(Dataset excerpts)
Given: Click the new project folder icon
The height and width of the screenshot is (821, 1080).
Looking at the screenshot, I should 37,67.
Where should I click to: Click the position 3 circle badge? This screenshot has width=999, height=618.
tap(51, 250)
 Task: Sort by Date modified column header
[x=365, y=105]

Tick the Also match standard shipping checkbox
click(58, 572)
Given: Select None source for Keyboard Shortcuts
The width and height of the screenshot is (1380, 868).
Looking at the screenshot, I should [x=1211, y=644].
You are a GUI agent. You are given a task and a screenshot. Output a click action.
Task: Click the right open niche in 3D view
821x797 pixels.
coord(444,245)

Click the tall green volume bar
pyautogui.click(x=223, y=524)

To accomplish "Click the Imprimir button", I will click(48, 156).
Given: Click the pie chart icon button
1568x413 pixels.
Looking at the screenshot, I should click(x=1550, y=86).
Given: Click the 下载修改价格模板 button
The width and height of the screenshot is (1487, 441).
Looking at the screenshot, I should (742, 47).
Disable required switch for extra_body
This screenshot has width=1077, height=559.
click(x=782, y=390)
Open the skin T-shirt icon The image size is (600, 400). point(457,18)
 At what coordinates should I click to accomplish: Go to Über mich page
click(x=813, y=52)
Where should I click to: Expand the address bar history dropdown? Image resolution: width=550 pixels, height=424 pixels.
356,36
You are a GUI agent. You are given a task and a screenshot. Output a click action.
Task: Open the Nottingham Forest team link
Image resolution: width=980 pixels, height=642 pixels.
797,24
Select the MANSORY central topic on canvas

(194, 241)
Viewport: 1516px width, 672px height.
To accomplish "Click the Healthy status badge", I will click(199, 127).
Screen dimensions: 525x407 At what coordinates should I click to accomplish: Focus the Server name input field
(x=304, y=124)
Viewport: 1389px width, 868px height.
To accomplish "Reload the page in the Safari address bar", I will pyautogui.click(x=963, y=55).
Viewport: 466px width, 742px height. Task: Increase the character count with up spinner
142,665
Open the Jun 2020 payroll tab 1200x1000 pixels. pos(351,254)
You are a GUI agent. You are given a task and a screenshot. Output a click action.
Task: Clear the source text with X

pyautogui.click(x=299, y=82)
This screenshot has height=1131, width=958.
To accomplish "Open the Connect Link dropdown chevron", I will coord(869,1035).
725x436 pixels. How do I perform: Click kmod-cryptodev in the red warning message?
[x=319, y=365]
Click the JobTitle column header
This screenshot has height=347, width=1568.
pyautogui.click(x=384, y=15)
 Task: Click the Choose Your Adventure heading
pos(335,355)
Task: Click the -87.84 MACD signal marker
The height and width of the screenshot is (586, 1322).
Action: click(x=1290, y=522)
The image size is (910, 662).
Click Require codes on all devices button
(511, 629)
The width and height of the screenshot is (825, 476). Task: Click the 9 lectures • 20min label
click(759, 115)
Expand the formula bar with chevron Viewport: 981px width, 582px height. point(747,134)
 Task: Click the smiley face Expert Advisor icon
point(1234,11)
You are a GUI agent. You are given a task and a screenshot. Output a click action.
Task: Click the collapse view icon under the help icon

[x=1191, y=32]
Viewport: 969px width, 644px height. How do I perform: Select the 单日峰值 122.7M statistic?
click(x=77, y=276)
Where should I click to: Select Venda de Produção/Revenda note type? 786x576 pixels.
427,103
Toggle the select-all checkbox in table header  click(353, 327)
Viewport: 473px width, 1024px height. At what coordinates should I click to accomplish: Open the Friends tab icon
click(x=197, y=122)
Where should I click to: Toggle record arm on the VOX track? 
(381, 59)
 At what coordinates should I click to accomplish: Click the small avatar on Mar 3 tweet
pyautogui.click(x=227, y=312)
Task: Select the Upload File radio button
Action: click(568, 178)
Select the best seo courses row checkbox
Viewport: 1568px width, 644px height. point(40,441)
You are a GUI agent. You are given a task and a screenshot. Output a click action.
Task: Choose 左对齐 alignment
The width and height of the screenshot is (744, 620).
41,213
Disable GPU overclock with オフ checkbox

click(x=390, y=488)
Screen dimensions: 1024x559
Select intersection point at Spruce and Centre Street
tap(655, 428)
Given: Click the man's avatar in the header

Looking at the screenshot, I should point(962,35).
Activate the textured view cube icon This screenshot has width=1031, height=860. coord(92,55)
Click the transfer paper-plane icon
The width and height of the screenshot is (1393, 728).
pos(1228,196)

■ Assignment ■
Every line above with the string "size" in it should be copied into the answer.

■ Solution for this exercise ■
Open the skin T-shirt icon The image size is (600, 400). point(457,18)
The image size is (910, 662).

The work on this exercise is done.